▶ [Your task]:
Leaving out every picture, output the records below exactly as they are.

▬▬▬▬▬▬

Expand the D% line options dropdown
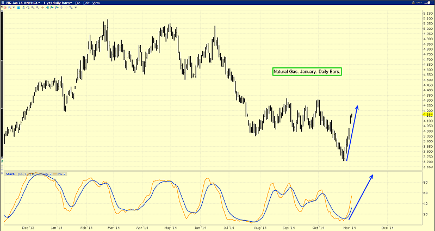Viewport: 435px width, 231px height. [x=52, y=174]

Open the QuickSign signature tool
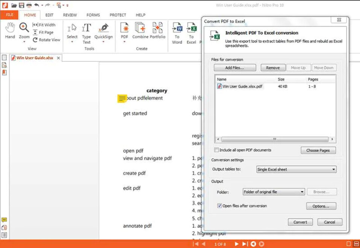(103, 31)
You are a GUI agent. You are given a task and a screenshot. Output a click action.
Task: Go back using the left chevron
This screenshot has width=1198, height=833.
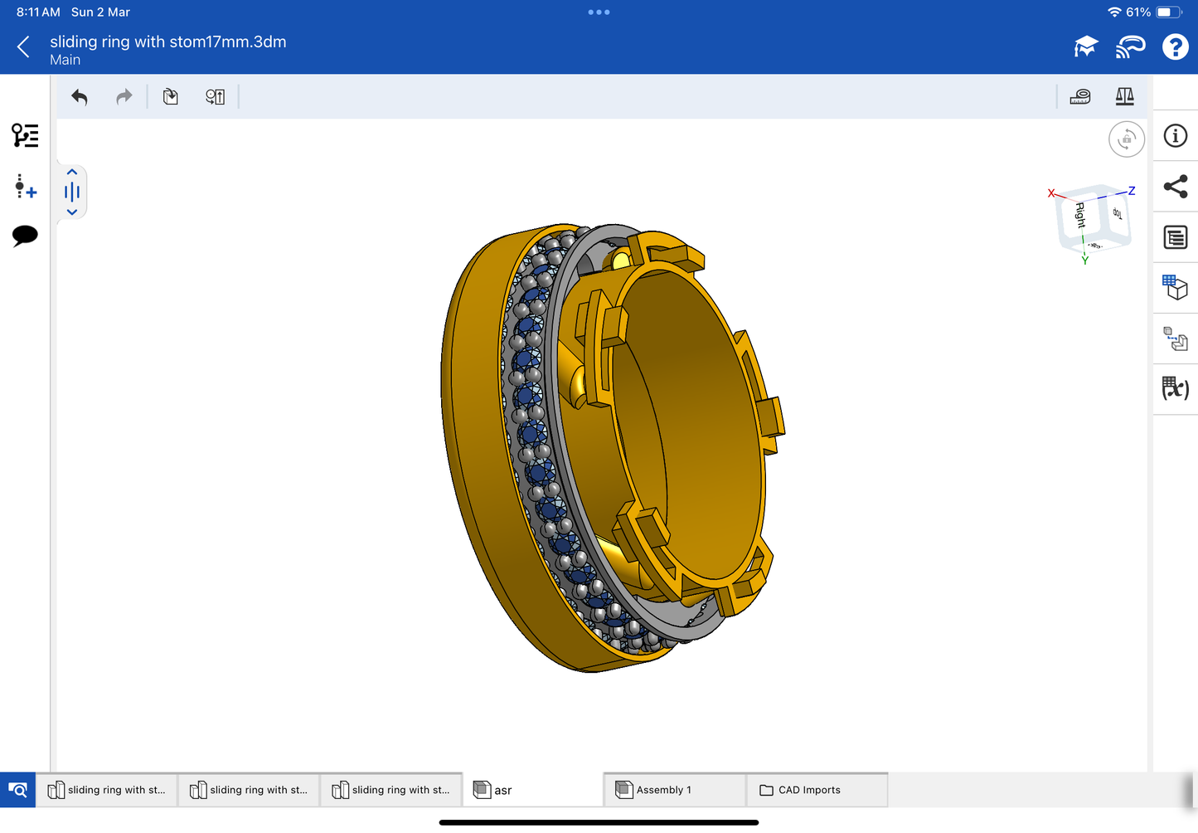click(x=23, y=47)
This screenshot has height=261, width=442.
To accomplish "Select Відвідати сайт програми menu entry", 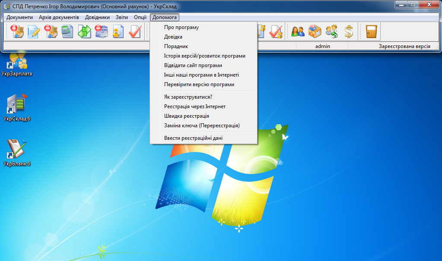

▬▬▬▬▬▬

▶ [Exercise response]:
Expand the D% line options dropdown
Viewport: 435px width, 231px height. [x=52, y=174]

Open the QuickSign signature tool
(103, 31)
You are a GUI agent. You are given a task and a screenshot. Output a click action.
Task: Go back using the left chevron
This screenshot has width=1198, height=833.
click(x=23, y=47)
This screenshot has height=261, width=442.
To accomplish "Select Відвідати сайт програми menu entry", 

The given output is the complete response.